▶ **What you have to do**
Find the word "will" in the data below and copy each line that holds it.

▶ **Record extracts**
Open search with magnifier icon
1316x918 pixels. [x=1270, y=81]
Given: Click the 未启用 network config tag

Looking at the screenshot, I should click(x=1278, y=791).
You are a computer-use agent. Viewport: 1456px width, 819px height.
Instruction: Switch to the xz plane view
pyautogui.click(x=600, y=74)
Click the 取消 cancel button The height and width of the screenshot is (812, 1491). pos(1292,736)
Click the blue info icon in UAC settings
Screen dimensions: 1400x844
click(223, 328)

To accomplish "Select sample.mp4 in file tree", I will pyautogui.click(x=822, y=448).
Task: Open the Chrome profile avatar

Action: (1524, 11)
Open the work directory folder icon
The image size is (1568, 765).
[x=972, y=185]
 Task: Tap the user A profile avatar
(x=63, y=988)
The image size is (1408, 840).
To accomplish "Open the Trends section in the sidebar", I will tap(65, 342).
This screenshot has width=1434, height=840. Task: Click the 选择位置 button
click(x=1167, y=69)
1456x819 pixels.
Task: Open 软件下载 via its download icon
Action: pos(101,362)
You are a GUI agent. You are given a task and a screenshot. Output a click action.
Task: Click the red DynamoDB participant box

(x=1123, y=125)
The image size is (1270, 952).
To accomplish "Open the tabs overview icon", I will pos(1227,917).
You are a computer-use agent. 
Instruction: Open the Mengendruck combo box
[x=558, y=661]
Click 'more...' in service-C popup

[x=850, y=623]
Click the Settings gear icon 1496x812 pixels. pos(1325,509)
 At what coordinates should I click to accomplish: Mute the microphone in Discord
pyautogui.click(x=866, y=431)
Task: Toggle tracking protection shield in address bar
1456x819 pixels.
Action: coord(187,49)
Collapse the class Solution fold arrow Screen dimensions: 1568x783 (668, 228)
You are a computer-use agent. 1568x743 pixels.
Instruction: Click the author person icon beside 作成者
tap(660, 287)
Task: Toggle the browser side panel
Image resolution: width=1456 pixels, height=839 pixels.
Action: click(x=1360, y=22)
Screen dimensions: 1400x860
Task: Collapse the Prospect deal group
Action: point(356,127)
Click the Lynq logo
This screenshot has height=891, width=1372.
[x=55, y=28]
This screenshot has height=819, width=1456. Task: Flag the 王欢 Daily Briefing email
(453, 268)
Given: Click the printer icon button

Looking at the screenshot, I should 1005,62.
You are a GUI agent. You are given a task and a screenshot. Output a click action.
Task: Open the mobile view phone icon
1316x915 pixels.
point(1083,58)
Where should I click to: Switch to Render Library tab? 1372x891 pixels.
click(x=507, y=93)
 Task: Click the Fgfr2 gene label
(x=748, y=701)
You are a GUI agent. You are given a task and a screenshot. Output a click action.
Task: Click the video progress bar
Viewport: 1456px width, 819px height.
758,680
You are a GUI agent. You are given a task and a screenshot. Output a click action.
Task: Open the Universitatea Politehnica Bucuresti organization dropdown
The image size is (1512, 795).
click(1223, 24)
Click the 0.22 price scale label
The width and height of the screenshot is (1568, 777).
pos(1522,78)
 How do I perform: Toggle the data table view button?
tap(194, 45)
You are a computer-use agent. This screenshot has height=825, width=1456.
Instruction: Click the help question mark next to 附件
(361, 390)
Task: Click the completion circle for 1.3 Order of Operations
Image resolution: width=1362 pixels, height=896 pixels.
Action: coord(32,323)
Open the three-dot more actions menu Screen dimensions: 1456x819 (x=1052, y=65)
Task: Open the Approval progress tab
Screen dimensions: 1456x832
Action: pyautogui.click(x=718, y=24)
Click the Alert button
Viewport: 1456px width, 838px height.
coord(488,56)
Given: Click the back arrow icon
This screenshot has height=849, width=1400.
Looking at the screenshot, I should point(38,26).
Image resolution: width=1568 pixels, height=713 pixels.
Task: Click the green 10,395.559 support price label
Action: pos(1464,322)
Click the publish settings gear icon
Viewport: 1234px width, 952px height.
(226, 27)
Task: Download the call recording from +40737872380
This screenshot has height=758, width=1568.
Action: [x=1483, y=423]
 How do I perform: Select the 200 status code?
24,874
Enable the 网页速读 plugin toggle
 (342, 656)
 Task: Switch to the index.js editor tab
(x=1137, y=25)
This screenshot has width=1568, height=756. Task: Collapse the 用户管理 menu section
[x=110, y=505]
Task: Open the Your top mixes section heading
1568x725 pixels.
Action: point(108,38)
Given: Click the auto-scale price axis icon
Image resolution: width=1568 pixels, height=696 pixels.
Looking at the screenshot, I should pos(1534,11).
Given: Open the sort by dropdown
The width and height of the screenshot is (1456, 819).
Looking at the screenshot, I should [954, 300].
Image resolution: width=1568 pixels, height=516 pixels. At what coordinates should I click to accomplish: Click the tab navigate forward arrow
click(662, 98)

▶ **Exercise output**
To accomplish "Select sample.mp4 in file tree", I will pyautogui.click(x=822, y=448).
To accomplish "Open the Trends section in the sidebar", I will tap(65, 342).
To accomplish "Open the tabs overview icon", I will pos(1227,917).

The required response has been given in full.